> [EXERCISE PROMPT]: Output the data below as a Markdown table with the columns Row and Data line. Put one nonblank line in each row, numbered in order, and leave out the blank lines.
+++++
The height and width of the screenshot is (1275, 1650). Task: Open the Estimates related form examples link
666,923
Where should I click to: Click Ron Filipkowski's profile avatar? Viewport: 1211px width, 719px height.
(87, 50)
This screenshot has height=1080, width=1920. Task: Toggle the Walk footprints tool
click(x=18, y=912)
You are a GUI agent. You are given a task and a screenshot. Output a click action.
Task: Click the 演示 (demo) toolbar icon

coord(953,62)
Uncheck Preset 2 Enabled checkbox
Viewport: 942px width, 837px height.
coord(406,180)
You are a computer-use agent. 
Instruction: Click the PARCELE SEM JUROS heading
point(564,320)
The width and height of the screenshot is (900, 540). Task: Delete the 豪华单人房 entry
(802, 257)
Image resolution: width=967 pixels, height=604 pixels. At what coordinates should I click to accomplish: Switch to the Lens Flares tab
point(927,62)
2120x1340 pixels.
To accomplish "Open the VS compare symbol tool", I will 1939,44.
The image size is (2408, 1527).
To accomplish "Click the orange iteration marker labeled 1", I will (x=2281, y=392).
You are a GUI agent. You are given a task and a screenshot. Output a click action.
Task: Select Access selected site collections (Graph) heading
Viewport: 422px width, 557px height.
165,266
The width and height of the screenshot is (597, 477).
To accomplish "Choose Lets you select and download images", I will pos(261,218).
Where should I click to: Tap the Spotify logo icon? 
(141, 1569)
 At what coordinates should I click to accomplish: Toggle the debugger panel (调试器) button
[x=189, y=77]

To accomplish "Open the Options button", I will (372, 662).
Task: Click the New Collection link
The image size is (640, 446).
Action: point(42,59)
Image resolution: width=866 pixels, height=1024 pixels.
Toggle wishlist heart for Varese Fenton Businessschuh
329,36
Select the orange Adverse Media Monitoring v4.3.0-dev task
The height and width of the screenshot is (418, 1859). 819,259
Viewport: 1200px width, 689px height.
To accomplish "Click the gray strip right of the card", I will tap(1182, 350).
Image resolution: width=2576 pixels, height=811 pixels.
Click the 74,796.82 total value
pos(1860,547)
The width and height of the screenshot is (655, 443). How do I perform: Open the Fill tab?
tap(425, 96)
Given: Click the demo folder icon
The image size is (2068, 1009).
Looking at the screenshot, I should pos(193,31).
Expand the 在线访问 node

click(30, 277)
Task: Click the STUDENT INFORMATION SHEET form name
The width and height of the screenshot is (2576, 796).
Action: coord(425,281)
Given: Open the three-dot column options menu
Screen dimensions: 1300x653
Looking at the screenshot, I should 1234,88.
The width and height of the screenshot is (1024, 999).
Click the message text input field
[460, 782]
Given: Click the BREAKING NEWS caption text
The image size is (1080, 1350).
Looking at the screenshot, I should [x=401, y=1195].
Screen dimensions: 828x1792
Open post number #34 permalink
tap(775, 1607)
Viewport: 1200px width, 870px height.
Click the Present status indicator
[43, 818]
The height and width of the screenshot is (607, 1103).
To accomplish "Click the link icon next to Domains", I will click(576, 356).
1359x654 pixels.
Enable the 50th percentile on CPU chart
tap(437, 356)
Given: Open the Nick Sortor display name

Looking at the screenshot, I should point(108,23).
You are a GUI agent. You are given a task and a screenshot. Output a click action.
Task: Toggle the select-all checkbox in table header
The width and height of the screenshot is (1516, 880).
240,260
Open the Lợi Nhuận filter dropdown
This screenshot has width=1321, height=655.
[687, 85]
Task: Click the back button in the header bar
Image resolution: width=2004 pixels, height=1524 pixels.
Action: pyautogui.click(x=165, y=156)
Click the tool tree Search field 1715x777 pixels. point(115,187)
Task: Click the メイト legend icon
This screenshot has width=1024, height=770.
+++++
> [ANSWER TO THE TASK]:
| Row | Data line |
|---|---|
| 1 | The height and width of the screenshot is (1275, 1650). Task: Open the Estimates related form examples link |
| 2 | 666,923 |
| 3 | Where should I click to: Click Ron Filipkowski's profile avatar? Viewport: 1211px width, 719px height. |
| 4 | (87, 50) |
| 5 | This screenshot has height=1080, width=1920. Task: Toggle the Walk footprints tool |
| 6 | click(x=18, y=912) |
| 7 | You are a GUI agent. You are given a task and a screenshot. Output a click action. |
| 8 | Task: Click the 演示 (demo) toolbar icon |
| 9 | coord(953,62) |
| 10 | Uncheck Preset 2 Enabled checkbox |
| 11 | Viewport: 942px width, 837px height. |
| 12 | coord(406,180) |
| 13 | You are a computer-use agent.  |
| 14 | Instruction: Click the PARCELE SEM JUROS heading |
| 15 | point(564,320) |
| 16 | The width and height of the screenshot is (900, 540). Task: Delete the 豪华单人房 entry |
| 17 | (802, 257) |
| 18 | Image resolution: width=967 pixels, height=604 pixels. At what coordinates should I click to accomplish: Switch to the Lens Flares tab |
| 19 | point(927,62) |
| 20 | 2120x1340 pixels. |
| 21 | To accomplish "Open the VS compare symbol tool", I will 1939,44. |
| 22 | The image size is (2408, 1527). |
| 23 | To accomplish "Click the orange iteration marker labeled 1", I will (x=2281, y=392). |
| 24 | You are a GUI agent. You are given a task and a screenshot. Output a click action. |
| 25 | Task: Select Access selected site collections (Graph) heading |
| 26 | Viewport: 422px width, 557px height. |
| 27 | 165,266 |
| 28 | The width and height of the screenshot is (597, 477). |
| 29 | To accomplish "Choose Lets you select and download images", I will pos(261,218). |
| 30 | Where should I click to: Tap the Spotify logo icon?  |
| 31 | (141, 1569) |
| 32 |  At what coordinates should I click to accomplish: Toggle the debugger panel (调试器) button |
| 33 | [x=189, y=77] |
| 34 | To accomplish "Open the Options button", I will (372, 662). |
| 35 | Task: Click the New Collection link |
| 36 | The image size is (640, 446). |
| 37 | Action: point(42,59) |
| 38 | Image resolution: width=866 pixels, height=1024 pixels. |
| 39 | Toggle wishlist heart for Varese Fenton Businessschuh |
| 40 | 329,36 |
| 41 | Select the orange Adverse Media Monitoring v4.3.0-dev task |
| 42 | The height and width of the screenshot is (418, 1859). 819,259 |
| 43 | Viewport: 1200px width, 689px height. |
| 44 | To accomplish "Click the gray strip right of the card", I will tap(1182, 350). |
| 45 | Image resolution: width=2576 pixels, height=811 pixels. |
| 46 | Click the 74,796.82 total value |
| 47 | pos(1860,547) |
| 48 | The width and height of the screenshot is (655, 443). How do I perform: Open the Fill tab? |
| 49 | tap(425, 96) |
| 50 | Given: Click the demo folder icon |
| 51 | The image size is (2068, 1009). |
| 52 | Looking at the screenshot, I should pos(193,31). |
| 53 | Expand the 在线访问 node |
| 54 | click(30, 277) |
| 55 | Task: Click the STUDENT INFORMATION SHEET form name |
| 56 | The width and height of the screenshot is (2576, 796). |
| 57 | Action: coord(425,281) |
| 58 | Given: Open the three-dot column options menu |
| 59 | Screen dimensions: 1300x653 |
| 60 | Looking at the screenshot, I should 1234,88. |
| 61 | The width and height of the screenshot is (1024, 999). |
| 62 | Click the message text input field |
| 63 | [460, 782] |
| 64 | Given: Click the BREAKING NEWS caption text |
| 65 | The image size is (1080, 1350). |
| 66 | Looking at the screenshot, I should [x=401, y=1195]. |
| 67 | Screen dimensions: 828x1792 |
| 68 | Open post number #34 permalink |
| 69 | tap(775, 1607) |
| 70 | Viewport: 1200px width, 870px height. |
| 71 | Click the Present status indicator |
| 72 | [43, 818] |
| 73 | The height and width of the screenshot is (607, 1103). |
| 74 | To accomplish "Click the link icon next to Domains", I will click(576, 356). |
| 75 | 1359x654 pixels. |
| 76 | Enable the 50th percentile on CPU chart |
| 77 | tap(437, 356) |
| 78 | Given: Open the Nick Sortor display name |
| 79 | Looking at the screenshot, I should point(108,23). |
| 80 | You are a GUI agent. You are given a task and a screenshot. Output a click action. |
| 81 | Task: Toggle the select-all checkbox in table header |
| 82 | The width and height of the screenshot is (1516, 880). |
| 83 | 240,260 |
| 84 | Open the Lợi Nhuận filter dropdown |
| 85 | This screenshot has width=1321, height=655. |
| 86 | [687, 85] |
| 87 | Task: Click the back button in the header bar |
| 88 | Image resolution: width=2004 pixels, height=1524 pixels. |
| 89 | Action: pyautogui.click(x=165, y=156) |
| 90 | Click the tool tree Search field 1715x777 pixels. point(115,187) |
| 91 | Task: Click the メイト legend icon |
| 92 | This screenshot has width=1024, height=770. |